Required action: Find the line containing "532x269 pixels. How", then print it and each following line through the end of the records, exactly and with nothing added; leave out any pictures.

---------- Input material ----------

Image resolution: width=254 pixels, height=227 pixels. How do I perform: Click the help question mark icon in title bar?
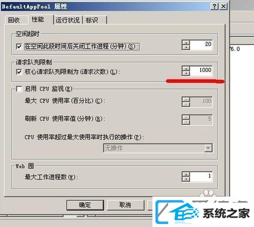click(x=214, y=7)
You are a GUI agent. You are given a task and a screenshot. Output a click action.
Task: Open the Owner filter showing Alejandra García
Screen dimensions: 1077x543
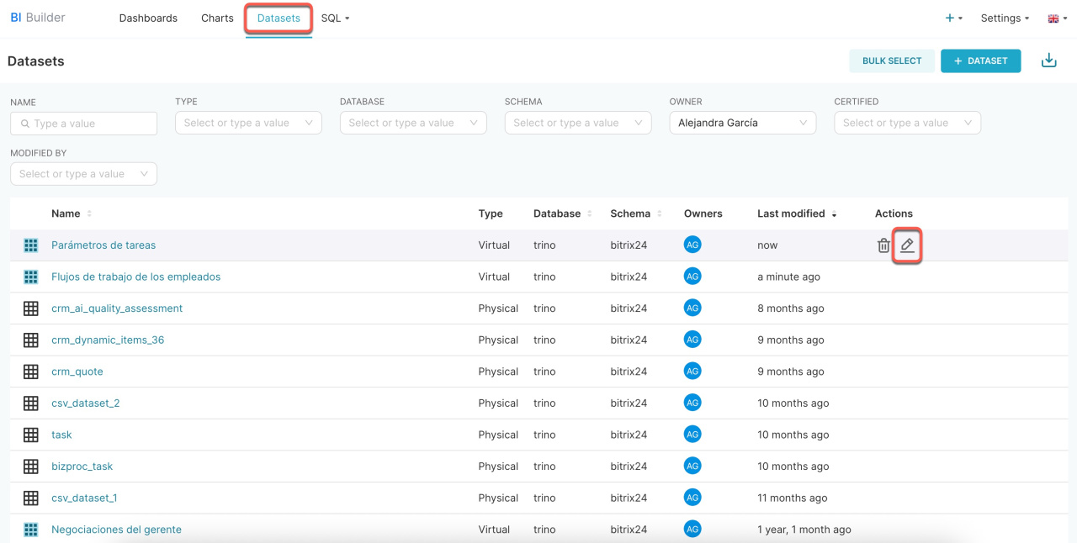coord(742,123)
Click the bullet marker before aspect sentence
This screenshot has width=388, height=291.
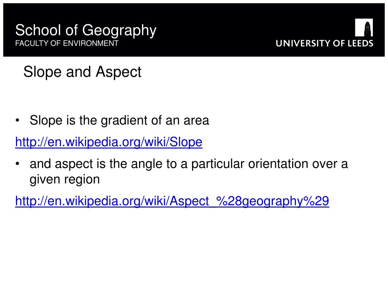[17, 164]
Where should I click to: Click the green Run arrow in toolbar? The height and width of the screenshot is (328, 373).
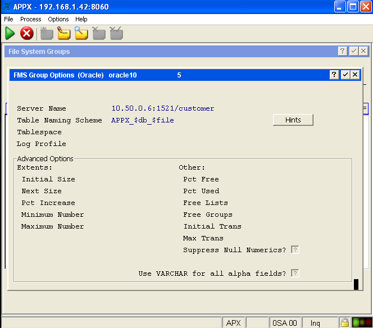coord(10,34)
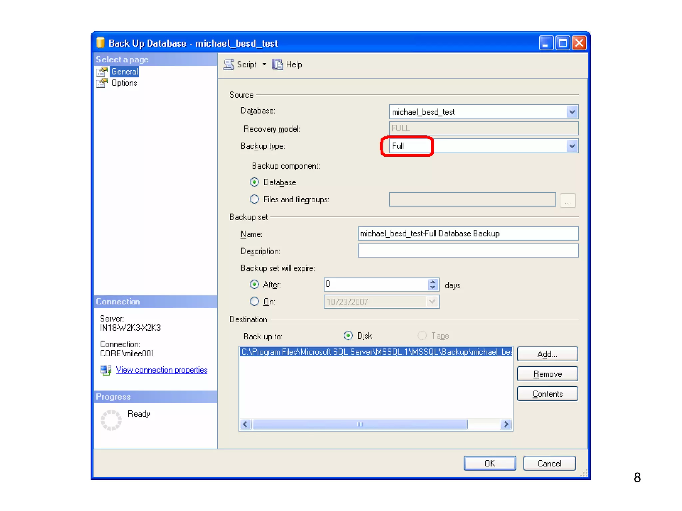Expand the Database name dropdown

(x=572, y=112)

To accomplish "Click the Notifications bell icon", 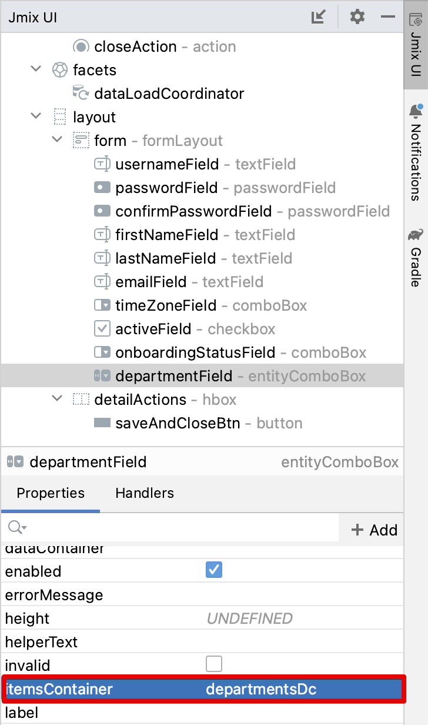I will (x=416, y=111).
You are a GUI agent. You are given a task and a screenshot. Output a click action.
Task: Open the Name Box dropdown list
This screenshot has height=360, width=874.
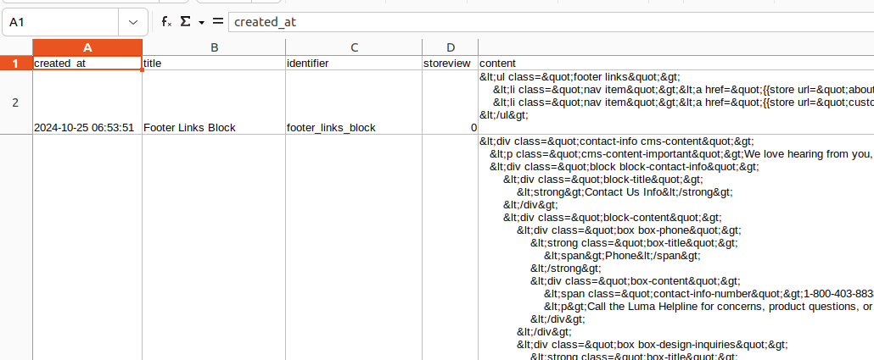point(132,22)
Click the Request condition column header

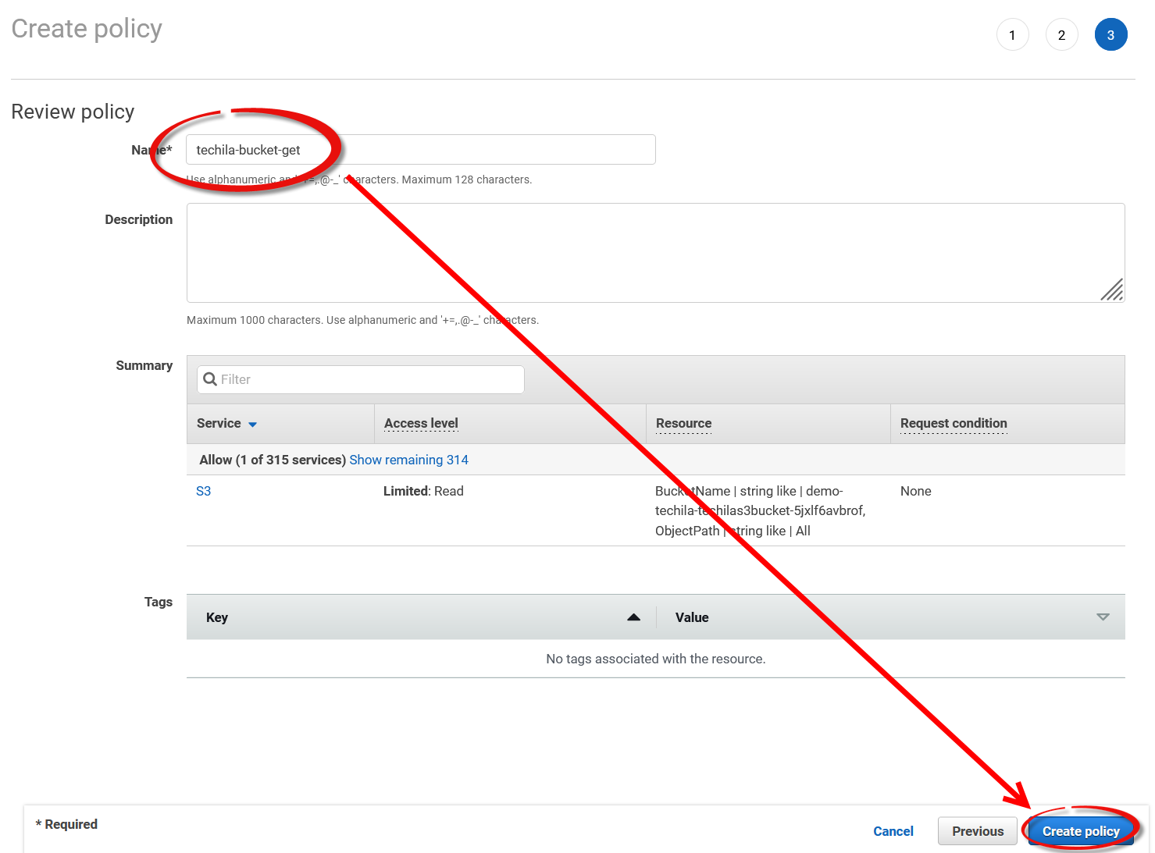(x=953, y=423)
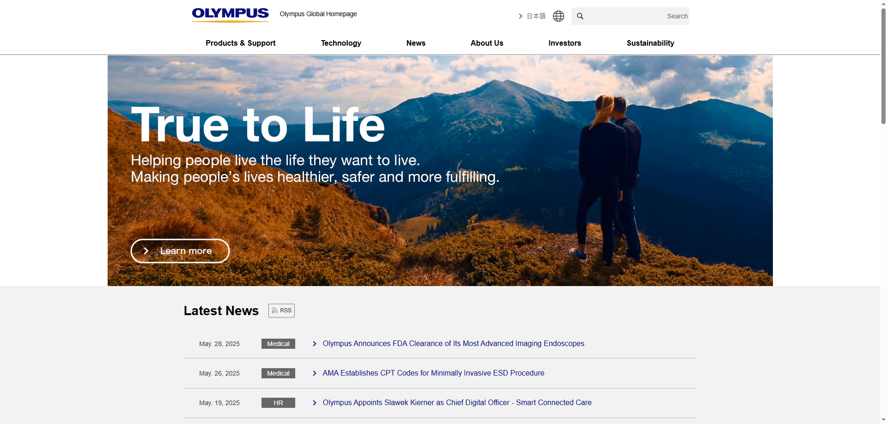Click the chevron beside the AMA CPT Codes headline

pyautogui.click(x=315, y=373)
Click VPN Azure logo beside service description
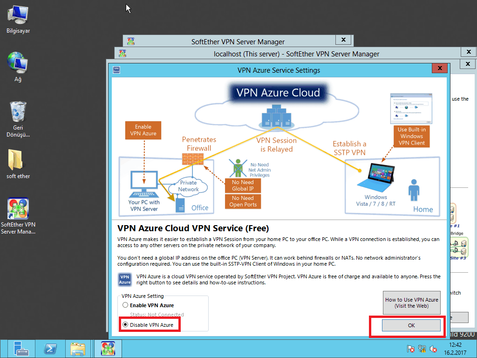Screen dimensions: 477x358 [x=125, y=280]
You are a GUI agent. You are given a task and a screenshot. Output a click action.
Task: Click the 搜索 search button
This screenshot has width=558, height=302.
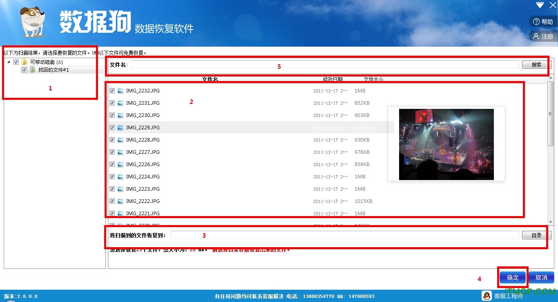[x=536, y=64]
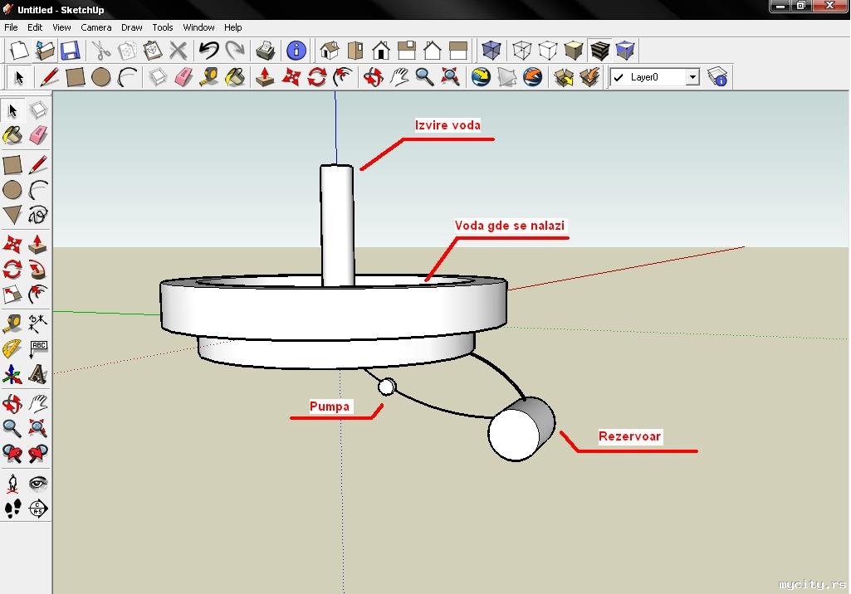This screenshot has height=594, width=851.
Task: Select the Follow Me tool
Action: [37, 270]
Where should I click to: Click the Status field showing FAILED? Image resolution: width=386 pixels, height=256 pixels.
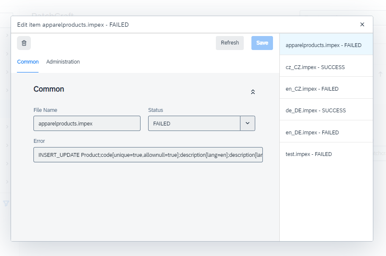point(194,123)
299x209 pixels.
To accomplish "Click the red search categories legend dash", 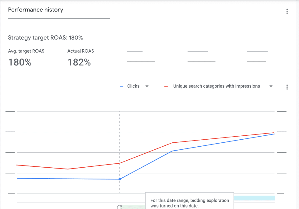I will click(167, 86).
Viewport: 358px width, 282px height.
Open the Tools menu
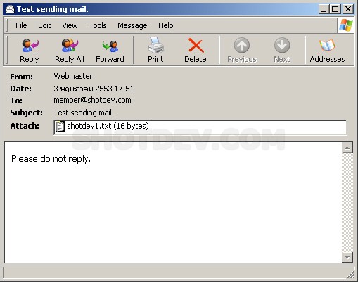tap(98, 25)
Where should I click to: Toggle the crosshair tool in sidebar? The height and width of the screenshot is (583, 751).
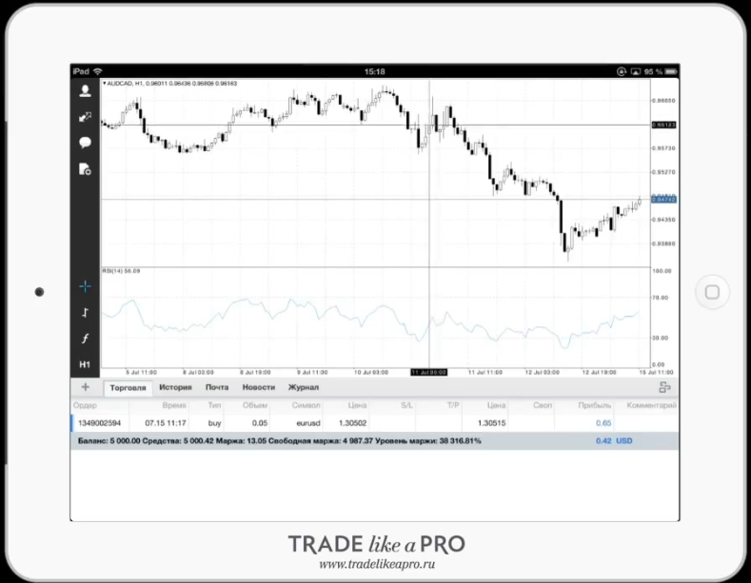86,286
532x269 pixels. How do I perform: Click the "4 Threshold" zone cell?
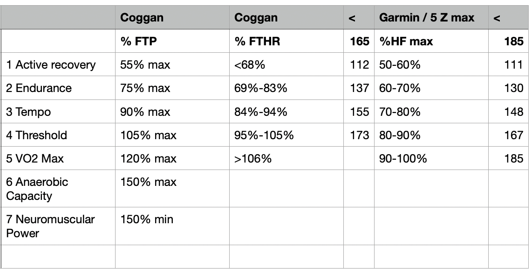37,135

----------

Solution to this problem:
532x269 pixels. How do I perform: Click the "4 Threshold" zone cell?
37,135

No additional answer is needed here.